When I graduated from undergraduate school, the government was not hiring. I immediately went to graduate school. Two years into my PhD program, a contracting company for NASA offered me a full-time position. It was a difficult choice to make. I requested that they waited until I could graduate with my master’s degree. Upon graduation, I joined the Surface Science and Tribology Branch for almost 2 years before a civil servant job opened up. I applied for it competitively, and the rest is history.
Speaking of history, I never envisioned that when I immigrated to the US with my parents at the age of 7, that one day I too could grow up to be a NASA scientist. It took years for me to work on my English, which included summer school, and to understand the culture. It is still a work in progress.
I’ve spent 10 years in the Research and Technology Directorate as a materials scientist evaluating high-temperature materials for aircraft and re-entry vehicles. I’ve published my findings in technical journals and gave presentations across the country. I continued to work on my PhD at a part-time level with NASA’s support, and I graduated in 2008.
I’ve recently embarked on a new chapter in my life within the agency and am currently on detail to the Space Flight Systems Directorate in the Exploration Technology Development and Demonstration Program office to learn more about technical leadership and management. Though I feel that my education and technical experiences have groomed me into a proficient scientist, I am enjoying this opportunity to explore NASA as an agency. This has required me to step out of my comfort zone of working solo, and step into technical teams to taking on more challenging roles such as leadership responsibilities and interacting with more diverse groups of people.
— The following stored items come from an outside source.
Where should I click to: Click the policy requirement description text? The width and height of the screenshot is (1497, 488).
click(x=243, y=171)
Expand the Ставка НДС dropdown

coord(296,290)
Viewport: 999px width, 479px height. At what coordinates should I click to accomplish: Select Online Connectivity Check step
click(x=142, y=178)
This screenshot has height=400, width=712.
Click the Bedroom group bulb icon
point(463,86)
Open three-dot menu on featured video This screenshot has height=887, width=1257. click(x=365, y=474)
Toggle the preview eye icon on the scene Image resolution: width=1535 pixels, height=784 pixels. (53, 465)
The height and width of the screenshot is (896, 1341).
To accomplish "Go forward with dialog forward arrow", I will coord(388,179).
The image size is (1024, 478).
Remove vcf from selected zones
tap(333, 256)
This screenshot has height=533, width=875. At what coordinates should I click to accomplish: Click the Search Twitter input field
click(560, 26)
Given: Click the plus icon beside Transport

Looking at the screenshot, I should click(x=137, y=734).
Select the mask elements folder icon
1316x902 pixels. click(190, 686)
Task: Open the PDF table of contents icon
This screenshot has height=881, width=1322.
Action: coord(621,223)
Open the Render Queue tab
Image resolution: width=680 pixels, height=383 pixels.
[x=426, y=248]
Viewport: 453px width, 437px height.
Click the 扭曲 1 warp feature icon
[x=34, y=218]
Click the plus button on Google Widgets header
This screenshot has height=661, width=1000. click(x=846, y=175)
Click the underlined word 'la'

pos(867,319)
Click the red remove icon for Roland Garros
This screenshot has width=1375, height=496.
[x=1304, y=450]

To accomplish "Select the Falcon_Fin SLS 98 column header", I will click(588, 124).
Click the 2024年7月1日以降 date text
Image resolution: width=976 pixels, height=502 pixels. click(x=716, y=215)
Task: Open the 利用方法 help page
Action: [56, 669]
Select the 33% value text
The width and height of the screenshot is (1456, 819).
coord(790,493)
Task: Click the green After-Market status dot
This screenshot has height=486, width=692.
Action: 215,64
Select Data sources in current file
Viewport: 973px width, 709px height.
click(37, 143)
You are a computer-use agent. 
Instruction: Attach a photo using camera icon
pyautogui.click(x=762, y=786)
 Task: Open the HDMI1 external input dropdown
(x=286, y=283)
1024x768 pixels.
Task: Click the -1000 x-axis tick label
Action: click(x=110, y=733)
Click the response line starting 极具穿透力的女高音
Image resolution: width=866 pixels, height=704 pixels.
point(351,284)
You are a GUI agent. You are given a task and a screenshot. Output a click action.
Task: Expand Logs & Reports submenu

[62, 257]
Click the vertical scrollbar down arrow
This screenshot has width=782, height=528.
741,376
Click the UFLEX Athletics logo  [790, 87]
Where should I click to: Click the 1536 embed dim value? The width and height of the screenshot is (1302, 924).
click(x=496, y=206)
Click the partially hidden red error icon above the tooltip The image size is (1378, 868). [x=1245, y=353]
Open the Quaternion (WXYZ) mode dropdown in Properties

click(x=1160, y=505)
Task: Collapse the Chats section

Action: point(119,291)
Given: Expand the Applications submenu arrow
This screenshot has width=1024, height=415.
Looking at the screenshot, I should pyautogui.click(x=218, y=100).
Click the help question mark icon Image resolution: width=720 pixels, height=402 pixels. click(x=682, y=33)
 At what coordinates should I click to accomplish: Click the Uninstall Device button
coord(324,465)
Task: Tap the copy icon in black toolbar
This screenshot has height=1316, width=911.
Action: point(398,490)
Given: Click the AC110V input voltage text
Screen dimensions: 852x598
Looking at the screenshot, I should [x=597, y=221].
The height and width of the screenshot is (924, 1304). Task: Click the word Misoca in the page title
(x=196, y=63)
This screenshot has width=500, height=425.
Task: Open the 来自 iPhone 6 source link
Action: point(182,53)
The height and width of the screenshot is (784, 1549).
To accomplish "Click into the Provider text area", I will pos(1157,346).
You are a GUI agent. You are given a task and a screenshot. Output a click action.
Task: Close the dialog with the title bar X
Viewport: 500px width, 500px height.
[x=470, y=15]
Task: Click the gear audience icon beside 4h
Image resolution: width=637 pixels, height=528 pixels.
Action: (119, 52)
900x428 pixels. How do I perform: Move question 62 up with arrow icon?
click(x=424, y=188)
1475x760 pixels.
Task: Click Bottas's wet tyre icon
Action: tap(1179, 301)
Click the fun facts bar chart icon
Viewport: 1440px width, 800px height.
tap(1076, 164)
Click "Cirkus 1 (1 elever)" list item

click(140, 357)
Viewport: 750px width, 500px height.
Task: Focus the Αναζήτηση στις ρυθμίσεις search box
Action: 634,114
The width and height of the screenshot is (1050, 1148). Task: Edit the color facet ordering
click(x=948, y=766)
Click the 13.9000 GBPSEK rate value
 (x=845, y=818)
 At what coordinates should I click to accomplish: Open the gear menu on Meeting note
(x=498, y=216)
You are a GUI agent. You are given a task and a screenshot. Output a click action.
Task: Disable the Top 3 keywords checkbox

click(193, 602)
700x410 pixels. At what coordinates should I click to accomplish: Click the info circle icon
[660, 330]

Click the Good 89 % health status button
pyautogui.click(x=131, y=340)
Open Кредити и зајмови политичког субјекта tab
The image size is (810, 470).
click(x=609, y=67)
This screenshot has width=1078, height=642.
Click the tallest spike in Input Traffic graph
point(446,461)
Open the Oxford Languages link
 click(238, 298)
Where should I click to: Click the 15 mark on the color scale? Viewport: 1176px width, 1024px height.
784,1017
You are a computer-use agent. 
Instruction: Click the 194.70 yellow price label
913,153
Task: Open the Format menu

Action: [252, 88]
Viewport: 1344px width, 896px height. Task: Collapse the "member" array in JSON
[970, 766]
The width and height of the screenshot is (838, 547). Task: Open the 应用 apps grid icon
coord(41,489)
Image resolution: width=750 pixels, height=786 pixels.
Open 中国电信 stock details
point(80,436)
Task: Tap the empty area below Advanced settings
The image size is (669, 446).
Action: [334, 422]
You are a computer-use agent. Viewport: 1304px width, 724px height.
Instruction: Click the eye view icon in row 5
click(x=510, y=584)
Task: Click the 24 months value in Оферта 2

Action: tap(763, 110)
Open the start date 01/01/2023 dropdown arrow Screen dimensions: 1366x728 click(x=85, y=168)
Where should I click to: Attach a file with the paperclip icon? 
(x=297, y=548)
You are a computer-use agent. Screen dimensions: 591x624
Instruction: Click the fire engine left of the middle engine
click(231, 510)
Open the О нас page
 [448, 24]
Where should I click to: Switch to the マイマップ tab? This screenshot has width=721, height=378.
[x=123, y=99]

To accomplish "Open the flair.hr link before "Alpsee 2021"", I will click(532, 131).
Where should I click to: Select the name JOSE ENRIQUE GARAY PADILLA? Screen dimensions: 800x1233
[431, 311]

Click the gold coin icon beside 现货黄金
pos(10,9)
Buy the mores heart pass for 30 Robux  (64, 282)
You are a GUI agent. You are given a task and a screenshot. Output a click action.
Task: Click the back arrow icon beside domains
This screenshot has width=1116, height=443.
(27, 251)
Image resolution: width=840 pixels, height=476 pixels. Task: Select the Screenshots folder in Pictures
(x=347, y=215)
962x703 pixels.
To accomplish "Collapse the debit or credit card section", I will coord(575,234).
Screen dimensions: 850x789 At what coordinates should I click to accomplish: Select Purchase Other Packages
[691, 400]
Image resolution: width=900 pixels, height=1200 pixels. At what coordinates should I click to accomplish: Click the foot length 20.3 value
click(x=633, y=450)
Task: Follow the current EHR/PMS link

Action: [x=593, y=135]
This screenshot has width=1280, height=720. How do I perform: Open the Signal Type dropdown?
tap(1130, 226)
While I know that my work is an integral part of NASA, the more personal question for me is: how large is this puzzle? Where does my piece fit and how can I make it better? My desire to understand how my work contributes to the overall picture of the agency is paramount. By working in an agency-led program office and interacting with multiple centers, contractors, and international partners, I am gaining a greater appreciation of NASA’s operation and my role within that operation.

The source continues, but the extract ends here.